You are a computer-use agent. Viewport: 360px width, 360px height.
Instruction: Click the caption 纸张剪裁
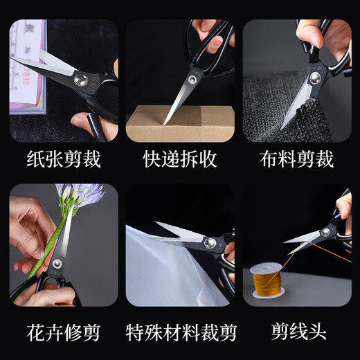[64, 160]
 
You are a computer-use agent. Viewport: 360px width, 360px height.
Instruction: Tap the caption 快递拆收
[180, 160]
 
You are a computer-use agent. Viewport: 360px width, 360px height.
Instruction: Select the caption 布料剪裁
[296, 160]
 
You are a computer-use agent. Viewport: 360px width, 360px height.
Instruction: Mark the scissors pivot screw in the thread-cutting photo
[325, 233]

--------------------------------------------------

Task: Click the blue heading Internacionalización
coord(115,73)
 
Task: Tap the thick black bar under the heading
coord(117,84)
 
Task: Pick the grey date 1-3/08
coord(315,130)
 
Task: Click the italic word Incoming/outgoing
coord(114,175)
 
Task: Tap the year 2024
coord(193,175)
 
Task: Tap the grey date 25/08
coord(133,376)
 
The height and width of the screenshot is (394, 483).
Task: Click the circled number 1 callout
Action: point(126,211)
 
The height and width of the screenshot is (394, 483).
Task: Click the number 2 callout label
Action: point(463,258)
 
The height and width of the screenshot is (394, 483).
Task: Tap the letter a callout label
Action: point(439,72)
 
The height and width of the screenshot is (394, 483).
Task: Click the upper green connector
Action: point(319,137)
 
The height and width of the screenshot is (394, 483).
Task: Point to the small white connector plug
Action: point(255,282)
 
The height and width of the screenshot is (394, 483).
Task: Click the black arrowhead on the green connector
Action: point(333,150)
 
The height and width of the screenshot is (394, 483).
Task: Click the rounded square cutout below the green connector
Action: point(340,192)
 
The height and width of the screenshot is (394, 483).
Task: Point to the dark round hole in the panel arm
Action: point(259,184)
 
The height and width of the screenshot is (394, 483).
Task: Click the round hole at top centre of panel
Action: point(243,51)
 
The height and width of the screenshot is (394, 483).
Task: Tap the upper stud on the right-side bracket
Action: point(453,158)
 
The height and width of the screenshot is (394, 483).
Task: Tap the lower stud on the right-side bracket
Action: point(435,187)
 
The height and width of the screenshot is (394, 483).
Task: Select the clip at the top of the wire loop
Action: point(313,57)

--------------------------------------------------

-- INSTRUCTION --
Copy the listing from the line with "Task: Click the italic word Incoming/outgoing" to the line with "Action: point(126,211)", putting "Press" wherever "Tap" appears and leaving everything else the same. Give only those lines.

-- THE OUTPUT --
Task: Click the italic word Incoming/outgoing
coord(114,175)
 
Task: Press the year 2024
coord(193,175)
 
Task: Press the grey date 25/08
coord(133,376)
 
The height and width of the screenshot is (394, 483).
Task: Click the circled number 1 callout
Action: point(126,211)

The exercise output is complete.